Here he is out of the box and sure enough, he is indeed a proper Quintesson Judge! These things were so damn weird, that it’s hard to believe they were actually incorporated into a Western released cartoon. The Judge is characterized by his egg shaped, eh body? levitating on a stream of energy, with tendrils coming out the bottom, and the fabled Five Faces surrounding the middle of the egg. The body itself features some basic panel lining and features a lever, which can rotate the heads as they were apt to do in the cartoon. The tendrils are bendy, but they pretty much hold just one configuration, although they can be positioned up or down thanks to some jointing where they meet the body. The levitation beam is translucent plastic and can be removed from the bottom. The above image shows my favorite of all the faces, Death, and it is a fantastic sculpt. A lever on the bottom allows the mouths on some of these faces to articulate.

Next up we have The Face of Wisdom. Not nearly as creepy as Death, but still pretty cool. It really shows off the more organic types of faces that the artists were starting to design for the robotic life in the Transformers Universe. Heck, even a number of Transformers were starting to get much more organic looks to them.

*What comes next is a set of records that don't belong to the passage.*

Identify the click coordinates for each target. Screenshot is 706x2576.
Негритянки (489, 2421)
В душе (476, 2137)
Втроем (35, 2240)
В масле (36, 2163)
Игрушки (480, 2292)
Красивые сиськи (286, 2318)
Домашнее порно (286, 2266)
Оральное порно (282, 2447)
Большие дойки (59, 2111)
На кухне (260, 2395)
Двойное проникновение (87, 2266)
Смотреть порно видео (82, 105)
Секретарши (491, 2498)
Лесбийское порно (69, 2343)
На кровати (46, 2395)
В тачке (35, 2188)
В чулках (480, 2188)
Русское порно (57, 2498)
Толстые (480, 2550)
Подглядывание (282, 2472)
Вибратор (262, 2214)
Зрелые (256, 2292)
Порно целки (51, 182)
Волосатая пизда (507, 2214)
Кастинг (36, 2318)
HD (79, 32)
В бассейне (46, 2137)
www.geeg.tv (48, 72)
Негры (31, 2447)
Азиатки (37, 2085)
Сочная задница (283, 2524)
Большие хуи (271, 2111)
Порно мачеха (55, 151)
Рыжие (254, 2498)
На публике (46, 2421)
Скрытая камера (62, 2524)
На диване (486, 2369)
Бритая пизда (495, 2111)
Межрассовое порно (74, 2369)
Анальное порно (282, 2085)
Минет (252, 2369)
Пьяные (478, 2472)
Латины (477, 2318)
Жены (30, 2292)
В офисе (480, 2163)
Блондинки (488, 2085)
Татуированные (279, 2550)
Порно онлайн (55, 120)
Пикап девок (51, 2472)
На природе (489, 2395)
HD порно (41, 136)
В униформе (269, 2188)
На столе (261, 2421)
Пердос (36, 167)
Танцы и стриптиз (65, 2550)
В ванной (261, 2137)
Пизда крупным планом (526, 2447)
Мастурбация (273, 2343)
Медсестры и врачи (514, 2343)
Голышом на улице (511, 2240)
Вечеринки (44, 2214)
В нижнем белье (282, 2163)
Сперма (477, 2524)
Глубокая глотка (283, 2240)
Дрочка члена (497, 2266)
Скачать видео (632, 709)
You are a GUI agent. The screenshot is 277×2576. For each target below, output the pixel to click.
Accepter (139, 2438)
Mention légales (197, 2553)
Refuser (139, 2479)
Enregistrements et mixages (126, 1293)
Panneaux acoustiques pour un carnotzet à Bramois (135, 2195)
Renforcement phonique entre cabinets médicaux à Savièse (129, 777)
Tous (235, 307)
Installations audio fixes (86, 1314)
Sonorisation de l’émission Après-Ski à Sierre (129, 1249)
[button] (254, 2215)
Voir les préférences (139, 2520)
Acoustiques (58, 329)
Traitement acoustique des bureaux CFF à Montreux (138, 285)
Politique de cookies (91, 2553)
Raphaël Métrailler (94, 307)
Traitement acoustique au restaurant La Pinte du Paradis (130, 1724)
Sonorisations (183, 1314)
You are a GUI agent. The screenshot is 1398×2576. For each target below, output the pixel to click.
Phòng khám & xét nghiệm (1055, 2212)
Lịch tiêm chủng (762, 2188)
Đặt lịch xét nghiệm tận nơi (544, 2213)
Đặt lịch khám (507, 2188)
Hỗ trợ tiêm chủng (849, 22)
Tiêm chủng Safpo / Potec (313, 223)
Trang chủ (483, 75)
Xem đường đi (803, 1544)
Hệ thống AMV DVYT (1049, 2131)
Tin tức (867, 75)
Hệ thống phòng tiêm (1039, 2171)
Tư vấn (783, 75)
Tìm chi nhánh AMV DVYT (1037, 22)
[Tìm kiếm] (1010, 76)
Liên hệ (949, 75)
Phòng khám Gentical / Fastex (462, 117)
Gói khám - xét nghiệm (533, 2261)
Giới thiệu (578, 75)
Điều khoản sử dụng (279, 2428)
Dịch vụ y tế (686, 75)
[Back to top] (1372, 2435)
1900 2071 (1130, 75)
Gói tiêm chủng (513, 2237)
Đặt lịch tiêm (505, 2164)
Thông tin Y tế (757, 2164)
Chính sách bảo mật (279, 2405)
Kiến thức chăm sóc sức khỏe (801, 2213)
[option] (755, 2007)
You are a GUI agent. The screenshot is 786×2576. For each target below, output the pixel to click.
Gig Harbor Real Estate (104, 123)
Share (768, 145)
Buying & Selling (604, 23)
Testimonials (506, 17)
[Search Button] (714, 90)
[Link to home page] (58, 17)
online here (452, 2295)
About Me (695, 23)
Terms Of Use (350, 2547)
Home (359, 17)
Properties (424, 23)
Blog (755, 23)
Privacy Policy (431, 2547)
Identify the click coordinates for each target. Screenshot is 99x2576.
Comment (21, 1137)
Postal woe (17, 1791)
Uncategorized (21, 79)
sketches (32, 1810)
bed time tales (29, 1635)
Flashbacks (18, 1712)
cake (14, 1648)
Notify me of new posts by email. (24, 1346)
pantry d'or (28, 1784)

For number three we have The Face of Judgement. This one strays a little bit from what I remember the orginal design looking like, but after consulting some pictures, it’s really no that far off. Maybe just a bit more stylized. I love the long face and those tapering sides of his “helmet” The spikes on top are pretty cool too.

The fourth face is The Face of Wrath, and it is a pretty nasty looking piece of work indeed. The yellow teeth and the beady red eyes are great. Once again, I dig the way they did the “helmet” with the sides protruding from an outward angle away from the face. The pointed chin gives the face a severe look. I’d also like to point out here how Hasbro went overboard with the coloring on this figure. Lately, we’re lucky if we get a handful of colors on a Deluxe or Voyager, but here we get greens, reds, oranges, grays, everything is colored the way it should be.

And finally we have The Face of War. I always thought this was the goofiest of the faces, and an unlikely candidate for being War, but it’s still a remarkable sculpt, with the bulbous lips, the circular cheeks, and the angled slits for eyes. We also get the coloring that suggests a mustache, along with a beard. What was it with Transformers and facial hair? I remember first seeing that on Alpha Trion back in the day and even my little mind, full of wondrous imagination, couldn’t comprehend it. Either way, there you have a tour of all the Faces and I think they look great. Indeed everything about this toy registers as a direct hit in my book.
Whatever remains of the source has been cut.